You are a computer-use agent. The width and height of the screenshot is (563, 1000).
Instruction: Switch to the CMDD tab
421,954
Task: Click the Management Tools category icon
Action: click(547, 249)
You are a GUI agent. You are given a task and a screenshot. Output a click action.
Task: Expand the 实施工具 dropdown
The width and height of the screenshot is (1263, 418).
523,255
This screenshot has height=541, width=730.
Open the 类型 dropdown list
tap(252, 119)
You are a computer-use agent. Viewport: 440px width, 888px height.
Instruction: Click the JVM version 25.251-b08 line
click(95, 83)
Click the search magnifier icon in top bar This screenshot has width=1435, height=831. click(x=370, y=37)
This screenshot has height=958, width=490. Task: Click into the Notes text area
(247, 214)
==
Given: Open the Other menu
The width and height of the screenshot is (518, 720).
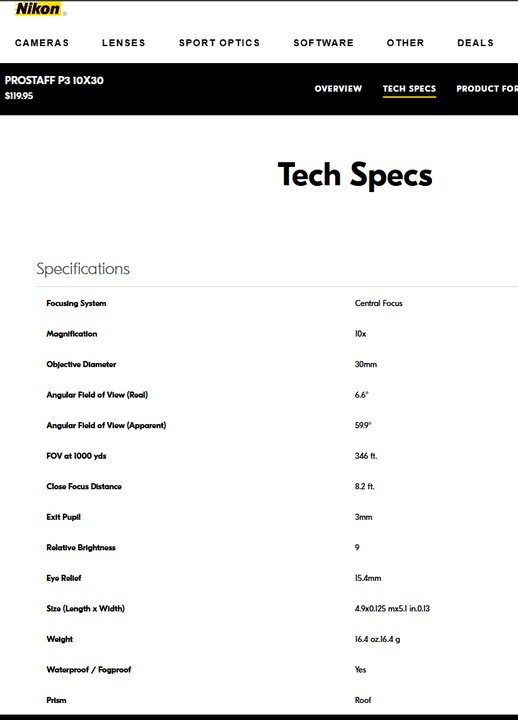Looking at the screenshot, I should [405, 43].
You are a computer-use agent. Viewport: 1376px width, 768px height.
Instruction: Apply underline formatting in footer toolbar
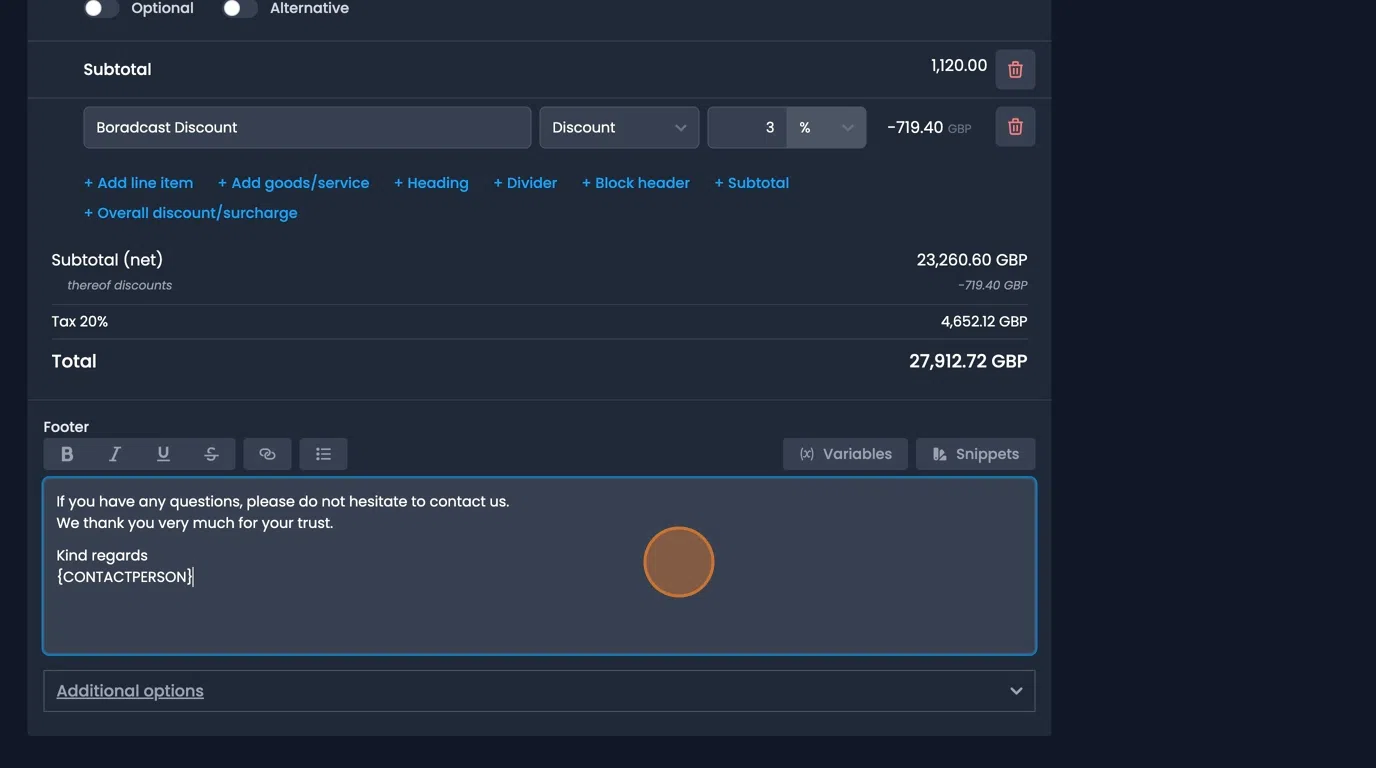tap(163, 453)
---
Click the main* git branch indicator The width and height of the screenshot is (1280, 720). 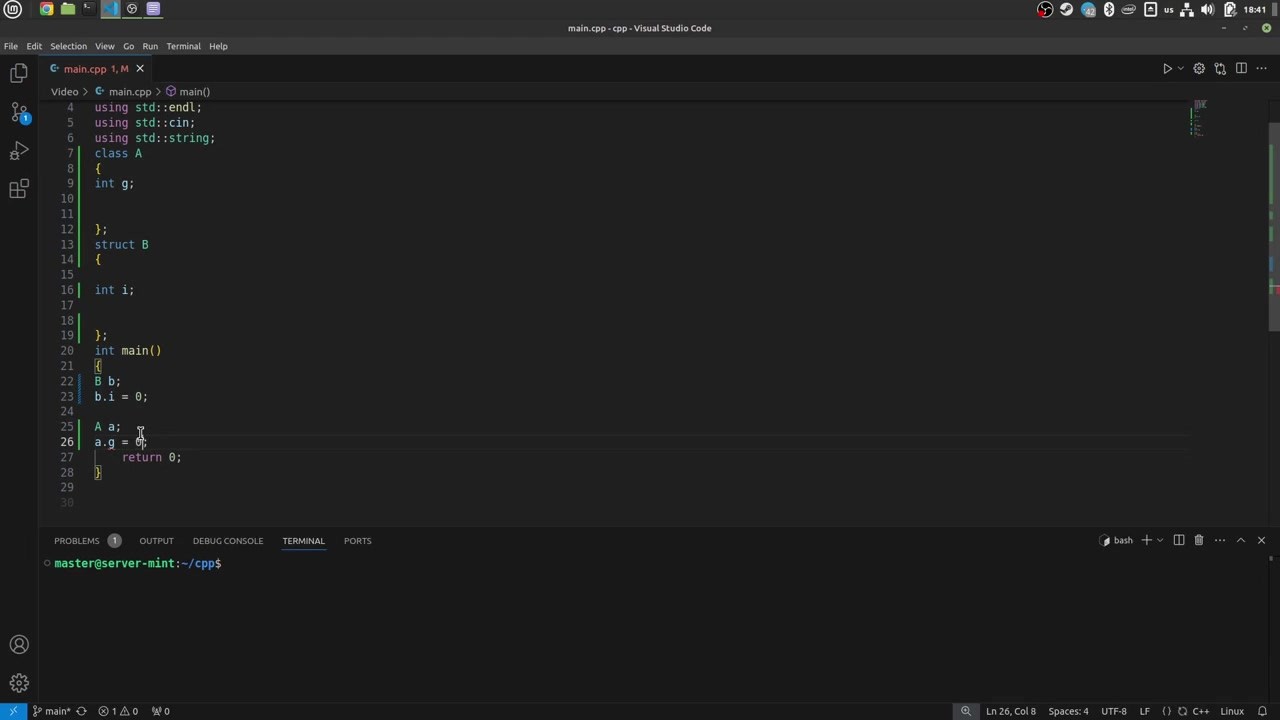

Exercise details | Put the records from the line containing "Given: Open the Other menu" through the line containing "tap(163, 453)", both included, into a two-column CSV with the columns input and output, one row per record, with its text under input and its answer under output, each in a single quoted field with line breaks replaced by spaces. Leave the pictures out.

Written response |
input,output
"Given: Open the Other menu The width and height of the screenshot is (518, 720).","Looking at the screenshot, I should [405, 43]."
"You are a computer-use agent. Viewport: 1376px width, 768px height. Instruction: Apply underline formatting in footer toolbar","tap(163, 453)"